FAA Issues Airworthiness Directive For Certain Piper Aircraft Models

The Federal Aviation Administration (FAA) issued a new Airworthiness Directive (AD) for specific Piper aircraft models after an unscheduled inspection, prompted by a ground collision with an automobile, revealed a...

www.avweb.com

Do we know that the planes that had wing failures did not have this problem?

EDIT:
Oh, I see this new AD only applies to newer aircfraft, 2018 and later.

I guess Piper has a variety of ways to to have the wings land separately from the fuselage.

 

[Eric Pauley]

No. The probability of rolling snake eyes at least once in N trials increases as N increases (which the graph shows), but the probability is exactly the same on each individual roll. Fatigue failures would have the probability increasing with each roll.

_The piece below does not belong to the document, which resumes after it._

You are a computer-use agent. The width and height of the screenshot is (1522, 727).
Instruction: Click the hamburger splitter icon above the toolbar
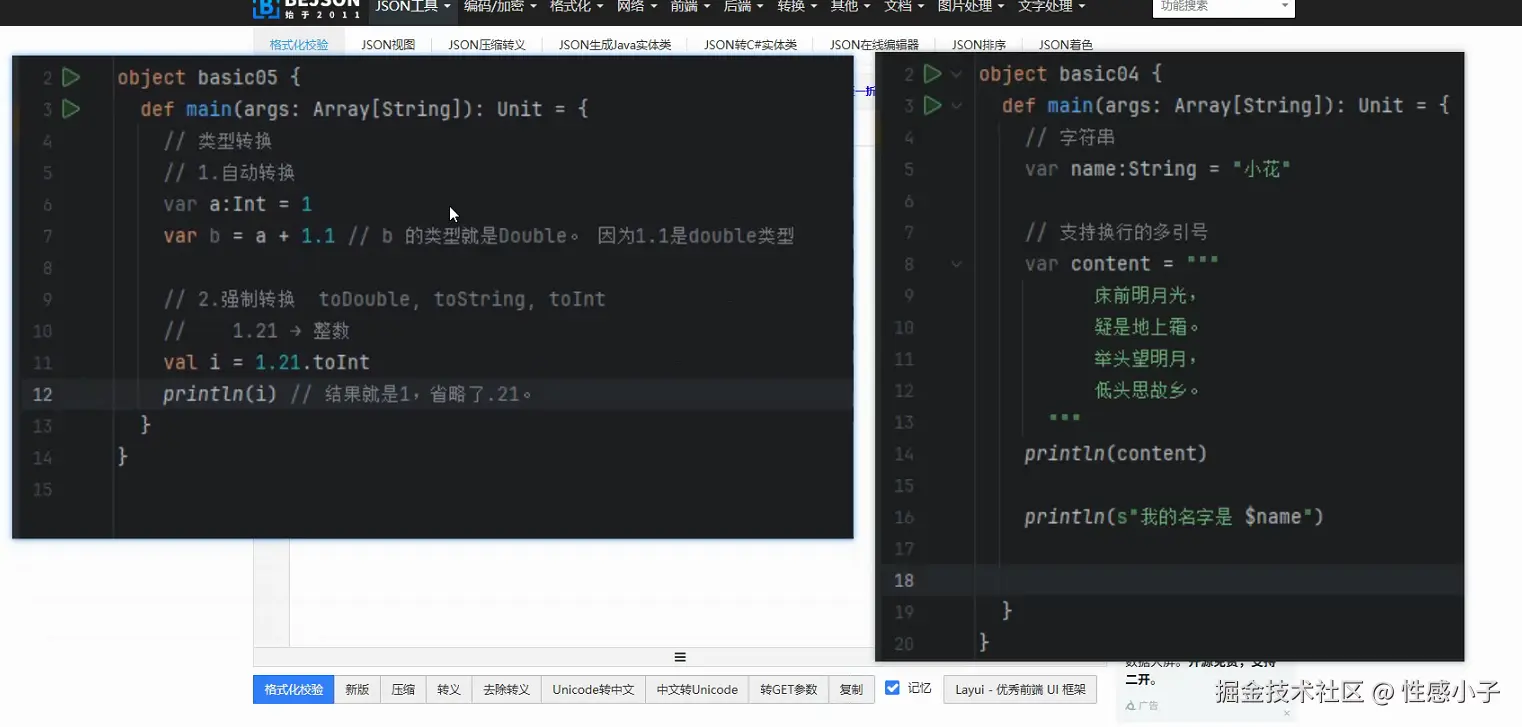point(680,657)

BTW - ever read the novel No Highway by Nevil Shute?

 

[dmspilot]

No. The probability of rolling snake eyes at least once in N trials increases as N increases (which the graph shows), but the probability is exactly the same on each individual roll. Fatigue failures would have the probability increasing with each roll.

If the probability of failing inspection was random the graph would be flat. Not seeing the relation to the dice roll, because they aren't inspecting planes with more hours more times.

 

[Eric Pauley]

If the probability of failing inspection was random the graph would be flat. Not seeing the relation to the dice roll, because they aren't inspecting planes with more hours more times.

CALCULUS ALERT: The failures are cumulative in that each hour could cause cracking that fails the inspection later. The cracking (under the model) occurs with equal probability in any hour regardless of age. In this way the ECI failure probability increases, but the rate of increase decreases over time. This is contrary to fatigue, where the rate of increase in probability would go up as the part ages.

This is known as a Poisson process: https://en.m.wikipedia.org/wiki/Poisson_point_process

 

[dmspilot]

The failures are cumulative in that each hour could cause cracking that fails the inspection later. The cracking (under the model) occurs with equal probability in any hour regardless of age.

I think I see what you're saying. But, even if it is random per hour, doesn't that mean airplanes with more hours are more likely to have cracking, thus are more likely to have a failure? Isn't that the point of the inspection requirement?

 

[Eric Pauley]

I think I see what you're saying. But, even if it is random per hour, doesn't that mean airplanes with more hours are more likely to have cracking, thus are more likely to have a failure? Isn't that the point of the inspection requirement?

Absolutely. The data are certainly in support of inspections. What they do not support is (a) an initial period before inspection longer than the inter-inspection period, or (b) a life limit.

 

[dmspilot]

Absolutely. The data are certainly in support of inspections. What they do not support is (a) an initial period before inspection longer than the inter-inspection period, or (b) a life limit.

Agreed, with the same caveat I gave earlier about the quality of the data and statistic significance.

 

[Eric Pauley]

Agreed, with the same caveat I gave earlier about the quality of the data and statistic significance.

The bane of statistics! As noted it's impossible to determine statistical power without some alternative hypothesis, but generally the sample sizes used here ought to be sufficient that we'd identify a trend of the failure mode varied substantially. Caveat: if there is fatigue cracking but it only begins to appear well past the hour counts observed, it would not be visible. That becomes a question for the engineers.

 

[Lindberg]

No. The probability of rolling snake eyes at least once in N trials increases as N increases (which the graph shows), but the probability is exactly the same on each individual roll. Fatigue failures would have the probability increasing with each roll.

BTW - ever read the novel No Highway by Nevil Shute?

So the failures on the graph are cumulative?

And no.

 

[Half Fast]

So the failures on the graph are cumulative?

And no.

See post #71.

Shute’s book is a fictional tale about fatigue failure in a British airliner. It’s a decent yarn. It was made into a movie starring Jimmy Stewart, but the book is much better.